Even though FIG. 1 depicts transmitter 34, repeater 36 and electromagnetic pickup device 64 in an offshore environment, it should be understood by one skilled in the art that transmitter 34, repeater 36 and electromagnetic pickup device 64 are equally well-suited for operation in an onshore environment. In fact, in an onshore environment, electromagnetic pickup device 64 would be placed directly on the land. Alternatively, a receiver such as receiver 48 could be used at the surface to pick up the electromagnetic wave fronts for processing at the surface.
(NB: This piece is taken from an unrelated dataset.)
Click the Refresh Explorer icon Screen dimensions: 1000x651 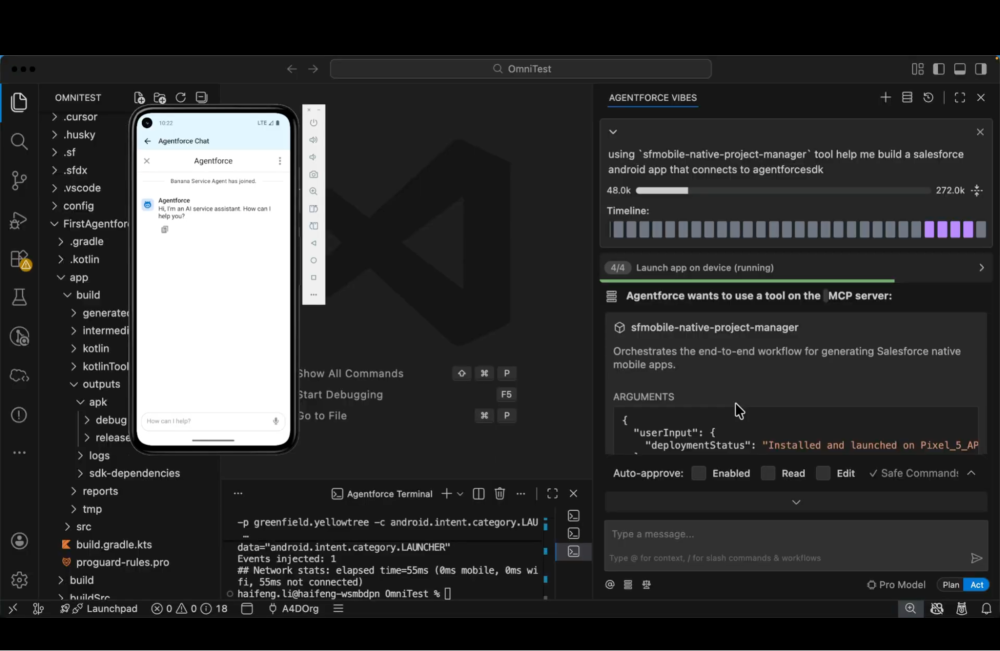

Additionally, while FIG. 1 has been described with reference to transmitting information uphole during a measurement while drilling operation, it should be understood by one skilled in the art that repeater 36 and electromagnetic pickup device 64 may be used in conjunction with the transmission of information downhole from surface equipment to downhole tools to perform a variety of functions such as opening and closing a downhole tester valve or controlling a downhole choke. In this example, transmitter 34 would also serve as an electromagnetic receiver.
Further, even though FIG. 1 has been described with reference to one way communication from the vicinity of drill bit 32 to platform 12, it should be understood by one skilled in the art that the principles of the present invention are applicable to two way communications. For example, a surface installation may be used to request downhole pressure, temperature, or flow rate information from formation 14 by sending electromagnetic wave fronts downhole using electromagnetic pickup device 64 as an electromagnetic transmitter and retransmitting the request using repeater 36 as described above. Electromagnetic transmitter 34, serving as an electromagnetic receiver, would receive the electromagnetic wave fronts and pass the request to sensors, such as sensors 40, located near formation 14. Sensors 40 then obtain the appropriate information which would be returned to the surface via electromagnetic wave fronts 46 which would again be retransmitted by repeater 36. As such, the phrase “between surface equipment and downhole equipment” as used herein encompasses the transmission of information from surface equipment downhole, from downhole equipment uphole or for two way communications.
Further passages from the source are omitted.